È la prima volta che un italiano viene accettato su quella panchina, e dopo tutto non poteva non essere Carlo 

Abbiamo venduto il frigorifero agli eschimesi. Carlo Ancelotti allenerà davvero il Brasile. Storicamente abbiamo esportato pizzaioli e gelatai, minatori e muratori, ultimamente fior di giovani cervelli che da noi vogliamo pagare come mungitori, ma qui siamo oltre: insegneremo agli insegnanti. È la prima volta che un italiano viene accettato su quella panchina, e dopo tutto non poteva non essere Ancelotti: già in zona parlano dell’allenatore più grande (5 campionati europei e 5 Champions) per la nazionale più grande (5 Mondiali) per la missione più grande (vincere il sesto). Non capita così di rado che un Paese chiami dall’estero un certo allenatore di grido per ripartire da capo, rimettendo assieme i pezzi di un disastro, comunque predicando calma e pazienza, tirar su i giovani, insegnare uno stile di gioco e poi chissà, senza fretta, tornare a fare risultati. 

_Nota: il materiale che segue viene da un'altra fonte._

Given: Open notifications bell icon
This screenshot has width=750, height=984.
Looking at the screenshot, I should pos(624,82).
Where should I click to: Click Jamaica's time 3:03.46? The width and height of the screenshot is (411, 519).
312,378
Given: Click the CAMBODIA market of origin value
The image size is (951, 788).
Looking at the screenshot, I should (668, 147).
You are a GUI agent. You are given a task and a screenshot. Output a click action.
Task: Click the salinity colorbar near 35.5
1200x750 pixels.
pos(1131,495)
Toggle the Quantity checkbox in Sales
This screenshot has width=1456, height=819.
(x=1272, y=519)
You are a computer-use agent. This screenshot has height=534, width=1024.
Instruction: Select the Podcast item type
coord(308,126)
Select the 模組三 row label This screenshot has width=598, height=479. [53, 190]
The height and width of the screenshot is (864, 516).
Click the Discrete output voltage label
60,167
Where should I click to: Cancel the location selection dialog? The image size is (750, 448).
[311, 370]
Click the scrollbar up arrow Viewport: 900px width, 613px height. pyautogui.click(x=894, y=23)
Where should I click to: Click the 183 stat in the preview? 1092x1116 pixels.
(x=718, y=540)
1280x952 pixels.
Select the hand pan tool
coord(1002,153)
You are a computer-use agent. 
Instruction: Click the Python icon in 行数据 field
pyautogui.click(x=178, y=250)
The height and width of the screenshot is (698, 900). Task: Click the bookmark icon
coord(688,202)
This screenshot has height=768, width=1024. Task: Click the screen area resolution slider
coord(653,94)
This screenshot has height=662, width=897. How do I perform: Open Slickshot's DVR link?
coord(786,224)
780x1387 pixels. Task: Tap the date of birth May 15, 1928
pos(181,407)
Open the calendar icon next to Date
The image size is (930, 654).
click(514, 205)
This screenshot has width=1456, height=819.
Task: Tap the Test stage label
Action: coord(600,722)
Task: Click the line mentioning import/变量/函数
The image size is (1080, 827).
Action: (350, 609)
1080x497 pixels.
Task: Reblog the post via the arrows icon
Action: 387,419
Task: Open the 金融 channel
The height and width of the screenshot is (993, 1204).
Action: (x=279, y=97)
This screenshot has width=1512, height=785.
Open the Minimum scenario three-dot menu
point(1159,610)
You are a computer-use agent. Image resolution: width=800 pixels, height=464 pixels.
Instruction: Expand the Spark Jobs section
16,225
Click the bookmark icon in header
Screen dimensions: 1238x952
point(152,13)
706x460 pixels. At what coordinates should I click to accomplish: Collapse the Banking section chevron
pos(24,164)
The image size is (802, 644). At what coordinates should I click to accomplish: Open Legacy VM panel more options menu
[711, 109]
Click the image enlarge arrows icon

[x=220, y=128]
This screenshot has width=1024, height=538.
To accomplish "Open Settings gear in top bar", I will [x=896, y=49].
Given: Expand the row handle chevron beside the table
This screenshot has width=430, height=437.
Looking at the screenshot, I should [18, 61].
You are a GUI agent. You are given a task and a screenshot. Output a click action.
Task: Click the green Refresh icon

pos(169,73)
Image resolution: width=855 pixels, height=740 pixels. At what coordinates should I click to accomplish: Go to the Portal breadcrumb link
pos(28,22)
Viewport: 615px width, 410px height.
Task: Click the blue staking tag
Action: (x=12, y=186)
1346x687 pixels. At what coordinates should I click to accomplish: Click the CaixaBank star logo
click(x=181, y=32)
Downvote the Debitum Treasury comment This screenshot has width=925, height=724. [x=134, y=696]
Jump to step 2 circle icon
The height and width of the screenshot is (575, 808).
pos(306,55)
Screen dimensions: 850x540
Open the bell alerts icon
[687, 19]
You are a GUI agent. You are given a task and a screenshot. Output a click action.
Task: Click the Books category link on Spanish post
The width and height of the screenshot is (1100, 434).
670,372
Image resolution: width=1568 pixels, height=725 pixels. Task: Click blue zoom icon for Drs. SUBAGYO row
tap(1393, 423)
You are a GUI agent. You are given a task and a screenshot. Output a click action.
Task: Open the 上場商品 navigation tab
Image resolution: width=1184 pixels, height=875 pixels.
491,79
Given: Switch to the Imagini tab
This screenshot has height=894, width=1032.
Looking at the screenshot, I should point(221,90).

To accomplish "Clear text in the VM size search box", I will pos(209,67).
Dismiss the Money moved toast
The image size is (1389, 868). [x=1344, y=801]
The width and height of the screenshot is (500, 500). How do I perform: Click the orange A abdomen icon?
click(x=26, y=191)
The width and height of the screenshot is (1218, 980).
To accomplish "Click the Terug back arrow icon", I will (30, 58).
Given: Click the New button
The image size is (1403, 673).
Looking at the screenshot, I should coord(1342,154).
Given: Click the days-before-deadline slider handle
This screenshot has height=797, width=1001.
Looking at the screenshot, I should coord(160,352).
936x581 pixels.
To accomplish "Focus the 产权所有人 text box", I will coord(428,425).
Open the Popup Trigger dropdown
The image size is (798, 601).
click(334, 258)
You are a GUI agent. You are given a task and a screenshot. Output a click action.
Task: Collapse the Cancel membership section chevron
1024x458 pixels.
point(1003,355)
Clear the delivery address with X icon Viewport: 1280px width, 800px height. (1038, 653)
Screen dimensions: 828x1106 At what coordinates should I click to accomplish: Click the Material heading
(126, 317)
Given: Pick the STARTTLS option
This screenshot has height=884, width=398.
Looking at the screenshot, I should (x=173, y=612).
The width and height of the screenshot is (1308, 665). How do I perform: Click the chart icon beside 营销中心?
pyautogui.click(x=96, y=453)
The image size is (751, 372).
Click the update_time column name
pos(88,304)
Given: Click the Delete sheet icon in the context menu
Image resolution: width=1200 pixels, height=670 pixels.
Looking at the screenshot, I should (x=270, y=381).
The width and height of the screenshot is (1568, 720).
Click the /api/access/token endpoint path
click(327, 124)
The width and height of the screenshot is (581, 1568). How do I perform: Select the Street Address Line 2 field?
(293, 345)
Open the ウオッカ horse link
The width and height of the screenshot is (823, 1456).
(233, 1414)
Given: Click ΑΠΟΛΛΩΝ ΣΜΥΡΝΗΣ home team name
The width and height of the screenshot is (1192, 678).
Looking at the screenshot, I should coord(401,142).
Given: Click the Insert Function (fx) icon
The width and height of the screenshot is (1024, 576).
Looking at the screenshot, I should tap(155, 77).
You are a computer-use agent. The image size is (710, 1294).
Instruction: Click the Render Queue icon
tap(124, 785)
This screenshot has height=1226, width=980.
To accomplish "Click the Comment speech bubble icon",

Ancelotti, al Brasile per vincere 

È del tutto eccezionale invece la situazione di Ancelotti: il Brasile non vuole ricostruire niente, non ha pazienza, men che meno gli interessa allevare giovani, il Brasile ha una sola ossessione, tornare subito sul tetto del mondo vincendo il sesto titolo, che manca da troppo, troppo per le abitudini e per la religione pagana del calcio in quei territori. Manca dal 2002. Per cui: tranquillità zero, rodaggi zero, “progetto” non scherziamo, il contratto chiaro e deciso è fino al 2026 perchè porta già dentro di sè una scadenza e un obiettivo, il primo Mondiale a portata di mano. Un anno, poco più, per rimettere in piedi una mitologia quasi soprannaturale, per riportare la gioia nel Paese dei pazzi carnevali e delle immense malinconie, il più delle volte irrimediabilmente legati al calcio. 

Ancelotti unico nella sua carica calma 

Per noi, che a occhio e croce un Mondiale dovremo aspettarlo molto di più, è già una vittoria mondiale: l’università del calcio abbassa la cresta e accetta la Quaresima di un allenatore italiano. Soffocato persino l’orgoglio superbo del presidente Lula, che soltanto nel 2023, alle prime voci di Ancelotti, non esitò a pronunciare il famoso discorso di Stato, «Ancelotti sarà anche bravo, ma non lo voglio ct, se vuole risolva i problemi dell’Italia». Tutto superato, tutto accantonato: alla fine, tra speranza e disperazione, il nome giusto è ancora quello, proprio quello che feriva come un’umiliazione. E come mai, si chiederà il mondo intero. Possono girare mille spiegazioni, ma la più fondata sembra questa: Ancelotti è unico ad attraversare il deserto senza scomporsi. Tanti altri hanno vinto molto, tanti altri hanno fatto calcio, magari anche più spettacolare del suo. Ma il Carlo degustatore di mentine e prosciutti nasconde dentro di sé una specie di filosofo stoico, che sa mantenere il giusto distacco dalle furiose passioni terrene, esprimendo equilibrio e armonia davanti ai due grandi impostori della vita, la vittoria e la sconfitta. La sua carica calma, la sua calma carica, il suo essere prima maestro e poi allenatore, tutto questo ne fa un rassicurante monumento da patrimonio Unesco. Nel mondo dei guru, resta centrale come uomo. Niente da aggiungere, è il frigorifero giusto anche per gli eschimesi.